Have you ever noticed that some of your best ideas are not being well received? They look great on paper, but somehow you are having a hard time getting your boss or co-workers to support your endeavors. You may find yourself in a position at work where it seems like the tasks you need to be completed by others are at the bottom of their to-do list. Does this mean you’ve become some kind of social piranha at the workplace? Absolutely not. It means you have to look at that old catch phrase; “It’s not what you say but how you say it.”Keys to Effective Communication
While researching communication techniques, I came across an article written by Amy Hertz for Oprah.com in November 2007 called “How to Get What You Want from Anyone.” Hertz discusses her own struggle with communication skills at the workplace and reveals that her epiphany came when she worked with communication coach, John Artise. After extensive research and field work with thousands of people, he identified four major communication types: Feelers, Sensors, Intuitors, and Thinkers. Artise teaches his clients to tune into a person’s communication style to identify ways to promote collaboration in the workplace. Cooperation/teamwork?
Here are some characteristics and communication tips for each style:
• Feelers: The person who uses language to express themselves and loves to help others. The feelers look for empathy to be reciprocated by acknowledging challenges he/she may have. At the same time they like to be reminded of their ability to help people in difficult situations. When you strike a balance of asking for help and at the same time showing appreciation, the feeler will be happy to assist you.
• Sensors: The person who likes to get it done and get it done fast. They often have short attention spans because they are thinking about the deadline at all times. Before approaching a sensor, have the information you want to share condensed into small pieces that can be understood quickly. Any idea you present should give them a feeling that you can help them reduce their workload.
• Thinkers: The person who is very logical, organized, and loves completing tasks. When there are errors in any projects or plans, you can win them over by letting them know that you will help to fix them. Thinkers like to see preciseness in the way others approach their research.
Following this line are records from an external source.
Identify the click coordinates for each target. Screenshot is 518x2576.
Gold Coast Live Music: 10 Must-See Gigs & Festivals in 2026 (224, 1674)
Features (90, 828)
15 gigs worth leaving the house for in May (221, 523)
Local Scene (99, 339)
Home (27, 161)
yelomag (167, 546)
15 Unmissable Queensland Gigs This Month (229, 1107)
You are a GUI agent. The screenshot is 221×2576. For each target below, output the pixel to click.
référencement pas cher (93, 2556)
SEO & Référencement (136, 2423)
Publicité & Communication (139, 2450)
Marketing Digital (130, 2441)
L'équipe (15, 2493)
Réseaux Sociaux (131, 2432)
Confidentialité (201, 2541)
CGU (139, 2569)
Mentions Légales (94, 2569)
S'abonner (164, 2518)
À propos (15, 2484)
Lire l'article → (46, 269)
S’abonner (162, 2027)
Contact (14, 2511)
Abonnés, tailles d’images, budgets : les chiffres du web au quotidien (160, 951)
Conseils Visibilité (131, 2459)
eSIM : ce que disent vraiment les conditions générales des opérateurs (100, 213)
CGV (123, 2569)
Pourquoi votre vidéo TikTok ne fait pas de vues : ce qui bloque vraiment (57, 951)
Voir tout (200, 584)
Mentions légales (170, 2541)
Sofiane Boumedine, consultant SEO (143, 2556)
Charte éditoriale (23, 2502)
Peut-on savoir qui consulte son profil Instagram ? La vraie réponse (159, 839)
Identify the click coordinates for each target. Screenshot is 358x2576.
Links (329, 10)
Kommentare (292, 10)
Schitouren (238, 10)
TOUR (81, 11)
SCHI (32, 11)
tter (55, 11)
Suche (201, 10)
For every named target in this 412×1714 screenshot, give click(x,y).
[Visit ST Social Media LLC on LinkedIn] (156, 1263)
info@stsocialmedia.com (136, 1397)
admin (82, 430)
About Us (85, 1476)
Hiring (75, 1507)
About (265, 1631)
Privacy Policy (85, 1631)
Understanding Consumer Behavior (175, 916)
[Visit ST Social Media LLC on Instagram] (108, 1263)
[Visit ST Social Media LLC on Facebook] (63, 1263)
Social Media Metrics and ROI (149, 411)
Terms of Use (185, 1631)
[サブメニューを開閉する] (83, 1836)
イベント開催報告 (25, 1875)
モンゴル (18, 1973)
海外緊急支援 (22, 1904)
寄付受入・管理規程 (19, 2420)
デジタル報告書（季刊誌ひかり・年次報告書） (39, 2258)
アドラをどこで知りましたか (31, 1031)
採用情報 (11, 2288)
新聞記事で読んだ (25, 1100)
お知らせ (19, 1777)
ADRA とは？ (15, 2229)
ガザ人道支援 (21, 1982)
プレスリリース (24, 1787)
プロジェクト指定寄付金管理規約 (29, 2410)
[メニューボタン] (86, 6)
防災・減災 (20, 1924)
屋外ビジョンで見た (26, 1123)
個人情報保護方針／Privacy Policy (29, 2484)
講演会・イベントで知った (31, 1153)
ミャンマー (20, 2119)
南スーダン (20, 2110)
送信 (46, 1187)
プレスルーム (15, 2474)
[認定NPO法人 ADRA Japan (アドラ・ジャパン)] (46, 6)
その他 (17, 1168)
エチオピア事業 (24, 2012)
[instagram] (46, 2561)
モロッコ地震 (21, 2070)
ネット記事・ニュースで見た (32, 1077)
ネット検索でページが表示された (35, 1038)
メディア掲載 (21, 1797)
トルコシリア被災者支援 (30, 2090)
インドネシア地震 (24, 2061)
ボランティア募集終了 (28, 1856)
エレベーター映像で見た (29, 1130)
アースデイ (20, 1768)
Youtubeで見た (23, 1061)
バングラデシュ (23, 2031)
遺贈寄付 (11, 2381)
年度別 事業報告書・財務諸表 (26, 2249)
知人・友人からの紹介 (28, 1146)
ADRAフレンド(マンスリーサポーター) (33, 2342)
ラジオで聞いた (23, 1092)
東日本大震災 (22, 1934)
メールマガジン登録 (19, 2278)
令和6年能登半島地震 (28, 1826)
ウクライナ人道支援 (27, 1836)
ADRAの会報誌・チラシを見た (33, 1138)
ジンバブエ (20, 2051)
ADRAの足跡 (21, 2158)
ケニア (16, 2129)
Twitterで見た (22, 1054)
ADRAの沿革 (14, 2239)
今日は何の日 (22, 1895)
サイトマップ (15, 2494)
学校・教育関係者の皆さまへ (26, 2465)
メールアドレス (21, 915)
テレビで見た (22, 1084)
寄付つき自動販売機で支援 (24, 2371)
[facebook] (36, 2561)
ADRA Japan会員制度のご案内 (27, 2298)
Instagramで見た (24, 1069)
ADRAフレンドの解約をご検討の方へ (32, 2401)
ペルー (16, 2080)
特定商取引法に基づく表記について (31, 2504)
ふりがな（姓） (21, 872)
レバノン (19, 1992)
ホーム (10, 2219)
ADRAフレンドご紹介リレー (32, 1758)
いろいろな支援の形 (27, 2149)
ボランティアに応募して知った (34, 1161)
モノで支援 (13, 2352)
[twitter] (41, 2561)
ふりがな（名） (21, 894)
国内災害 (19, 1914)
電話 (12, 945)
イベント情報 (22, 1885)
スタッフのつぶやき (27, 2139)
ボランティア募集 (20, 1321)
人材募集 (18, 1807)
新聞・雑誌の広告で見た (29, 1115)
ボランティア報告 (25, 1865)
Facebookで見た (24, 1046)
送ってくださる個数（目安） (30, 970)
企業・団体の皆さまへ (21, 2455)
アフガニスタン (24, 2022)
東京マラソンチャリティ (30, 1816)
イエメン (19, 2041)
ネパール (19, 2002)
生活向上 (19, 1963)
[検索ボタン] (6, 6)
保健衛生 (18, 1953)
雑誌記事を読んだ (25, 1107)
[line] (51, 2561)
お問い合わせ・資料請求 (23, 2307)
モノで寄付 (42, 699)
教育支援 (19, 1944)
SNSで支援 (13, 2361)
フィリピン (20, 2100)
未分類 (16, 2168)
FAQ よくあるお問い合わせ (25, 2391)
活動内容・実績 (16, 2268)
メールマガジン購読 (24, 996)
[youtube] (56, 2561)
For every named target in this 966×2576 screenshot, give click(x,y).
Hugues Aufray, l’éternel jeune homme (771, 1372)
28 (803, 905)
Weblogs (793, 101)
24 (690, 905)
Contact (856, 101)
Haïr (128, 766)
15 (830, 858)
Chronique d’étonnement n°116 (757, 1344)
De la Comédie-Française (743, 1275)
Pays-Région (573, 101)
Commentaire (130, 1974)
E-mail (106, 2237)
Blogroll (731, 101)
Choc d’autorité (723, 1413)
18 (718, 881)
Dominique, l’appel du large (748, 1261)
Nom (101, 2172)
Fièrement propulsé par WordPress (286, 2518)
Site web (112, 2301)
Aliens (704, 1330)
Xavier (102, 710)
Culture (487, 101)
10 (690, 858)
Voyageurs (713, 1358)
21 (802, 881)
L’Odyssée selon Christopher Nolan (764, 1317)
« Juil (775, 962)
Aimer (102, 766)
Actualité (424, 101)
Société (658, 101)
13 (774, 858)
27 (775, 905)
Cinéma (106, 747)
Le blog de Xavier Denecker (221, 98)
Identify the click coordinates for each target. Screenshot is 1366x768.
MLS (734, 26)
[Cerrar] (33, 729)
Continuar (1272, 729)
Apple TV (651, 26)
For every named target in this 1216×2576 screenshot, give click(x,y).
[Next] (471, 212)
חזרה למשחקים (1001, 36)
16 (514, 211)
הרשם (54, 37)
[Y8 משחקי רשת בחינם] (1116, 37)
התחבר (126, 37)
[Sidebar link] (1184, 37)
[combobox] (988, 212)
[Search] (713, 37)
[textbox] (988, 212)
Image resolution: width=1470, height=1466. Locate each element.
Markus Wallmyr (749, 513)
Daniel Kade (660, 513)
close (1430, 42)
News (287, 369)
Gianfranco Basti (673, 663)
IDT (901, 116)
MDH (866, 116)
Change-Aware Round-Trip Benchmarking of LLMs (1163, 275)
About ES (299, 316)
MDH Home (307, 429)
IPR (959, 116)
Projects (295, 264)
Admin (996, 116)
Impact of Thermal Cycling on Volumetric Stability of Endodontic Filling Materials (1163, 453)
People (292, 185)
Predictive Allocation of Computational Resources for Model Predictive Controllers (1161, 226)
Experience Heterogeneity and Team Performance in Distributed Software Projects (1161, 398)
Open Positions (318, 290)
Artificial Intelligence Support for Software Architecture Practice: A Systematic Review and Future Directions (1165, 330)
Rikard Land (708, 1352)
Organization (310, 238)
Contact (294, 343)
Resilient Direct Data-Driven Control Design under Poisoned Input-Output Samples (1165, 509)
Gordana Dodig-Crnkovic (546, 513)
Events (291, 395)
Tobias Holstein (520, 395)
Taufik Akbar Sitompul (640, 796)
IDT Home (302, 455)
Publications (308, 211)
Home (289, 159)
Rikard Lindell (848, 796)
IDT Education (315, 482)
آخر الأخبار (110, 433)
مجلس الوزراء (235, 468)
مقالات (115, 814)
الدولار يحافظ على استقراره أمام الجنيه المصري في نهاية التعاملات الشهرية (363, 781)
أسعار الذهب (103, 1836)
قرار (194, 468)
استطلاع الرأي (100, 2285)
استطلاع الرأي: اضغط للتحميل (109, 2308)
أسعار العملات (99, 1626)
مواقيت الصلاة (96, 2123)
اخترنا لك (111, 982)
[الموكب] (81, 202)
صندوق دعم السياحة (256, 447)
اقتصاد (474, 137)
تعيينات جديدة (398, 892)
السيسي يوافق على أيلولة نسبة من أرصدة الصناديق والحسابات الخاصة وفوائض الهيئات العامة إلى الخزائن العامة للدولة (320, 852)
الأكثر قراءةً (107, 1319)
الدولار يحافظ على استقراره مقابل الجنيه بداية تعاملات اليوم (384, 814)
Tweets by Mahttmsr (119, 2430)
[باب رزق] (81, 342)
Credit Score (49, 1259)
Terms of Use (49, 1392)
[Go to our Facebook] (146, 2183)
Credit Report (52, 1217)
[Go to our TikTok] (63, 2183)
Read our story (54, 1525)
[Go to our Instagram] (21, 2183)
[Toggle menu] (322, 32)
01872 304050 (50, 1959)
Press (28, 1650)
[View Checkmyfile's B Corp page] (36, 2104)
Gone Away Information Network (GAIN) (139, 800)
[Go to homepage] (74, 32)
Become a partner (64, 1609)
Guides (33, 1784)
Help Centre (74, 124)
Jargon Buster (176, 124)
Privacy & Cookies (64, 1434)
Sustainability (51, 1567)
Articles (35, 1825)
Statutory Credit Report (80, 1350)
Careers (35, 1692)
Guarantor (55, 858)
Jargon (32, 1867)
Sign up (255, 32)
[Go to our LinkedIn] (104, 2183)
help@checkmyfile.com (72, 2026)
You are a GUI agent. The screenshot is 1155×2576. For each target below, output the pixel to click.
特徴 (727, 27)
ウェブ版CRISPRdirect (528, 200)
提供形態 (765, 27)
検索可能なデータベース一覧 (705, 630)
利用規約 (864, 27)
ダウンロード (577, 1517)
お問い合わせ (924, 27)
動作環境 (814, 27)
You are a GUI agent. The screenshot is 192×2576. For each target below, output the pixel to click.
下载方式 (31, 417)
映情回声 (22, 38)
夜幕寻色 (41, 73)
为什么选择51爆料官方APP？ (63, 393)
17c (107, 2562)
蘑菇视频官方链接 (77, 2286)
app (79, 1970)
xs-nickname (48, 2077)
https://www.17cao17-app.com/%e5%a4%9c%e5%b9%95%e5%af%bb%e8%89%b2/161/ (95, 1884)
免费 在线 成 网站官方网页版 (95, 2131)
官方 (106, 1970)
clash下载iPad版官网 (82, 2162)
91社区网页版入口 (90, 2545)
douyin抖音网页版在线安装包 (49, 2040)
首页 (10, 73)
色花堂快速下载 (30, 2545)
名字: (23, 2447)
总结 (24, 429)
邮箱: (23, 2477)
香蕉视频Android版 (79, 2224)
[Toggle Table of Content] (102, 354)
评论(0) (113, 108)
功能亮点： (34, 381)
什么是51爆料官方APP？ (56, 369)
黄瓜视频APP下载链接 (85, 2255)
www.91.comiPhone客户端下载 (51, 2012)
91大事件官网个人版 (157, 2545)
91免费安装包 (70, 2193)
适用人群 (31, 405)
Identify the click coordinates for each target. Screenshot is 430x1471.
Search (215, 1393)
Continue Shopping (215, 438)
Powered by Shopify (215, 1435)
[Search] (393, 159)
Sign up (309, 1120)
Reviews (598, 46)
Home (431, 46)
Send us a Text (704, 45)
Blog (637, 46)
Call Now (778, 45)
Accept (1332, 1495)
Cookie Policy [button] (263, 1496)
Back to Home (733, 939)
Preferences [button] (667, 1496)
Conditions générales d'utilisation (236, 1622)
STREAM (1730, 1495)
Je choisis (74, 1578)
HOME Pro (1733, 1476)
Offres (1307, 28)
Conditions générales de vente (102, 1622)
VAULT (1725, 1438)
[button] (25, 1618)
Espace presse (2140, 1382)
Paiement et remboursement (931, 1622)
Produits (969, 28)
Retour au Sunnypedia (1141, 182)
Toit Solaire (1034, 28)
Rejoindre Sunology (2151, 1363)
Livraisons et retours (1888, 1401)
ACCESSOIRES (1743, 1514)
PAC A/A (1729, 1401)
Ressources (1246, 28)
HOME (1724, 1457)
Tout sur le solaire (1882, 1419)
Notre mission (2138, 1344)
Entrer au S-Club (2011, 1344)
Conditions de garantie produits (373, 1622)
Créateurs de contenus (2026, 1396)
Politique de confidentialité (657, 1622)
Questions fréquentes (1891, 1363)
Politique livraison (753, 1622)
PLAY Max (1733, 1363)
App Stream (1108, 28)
• Intuitors: The person who is all the about looking at the big picture concepts and the future but don’t necessarily want to be part of implementation. They are the idea people who want you to fill in the details because the idea is very clear in their own mind. Known to be impatient with questions, you should let the intuitor talk about ideas at length before questioning them. Then emphasize what you like about the ideas in order to get more details.
It’s not about using persuasion to get people to collaborate with you; it’s about meeting them where they are and building compromise by tapping into their communication and working style.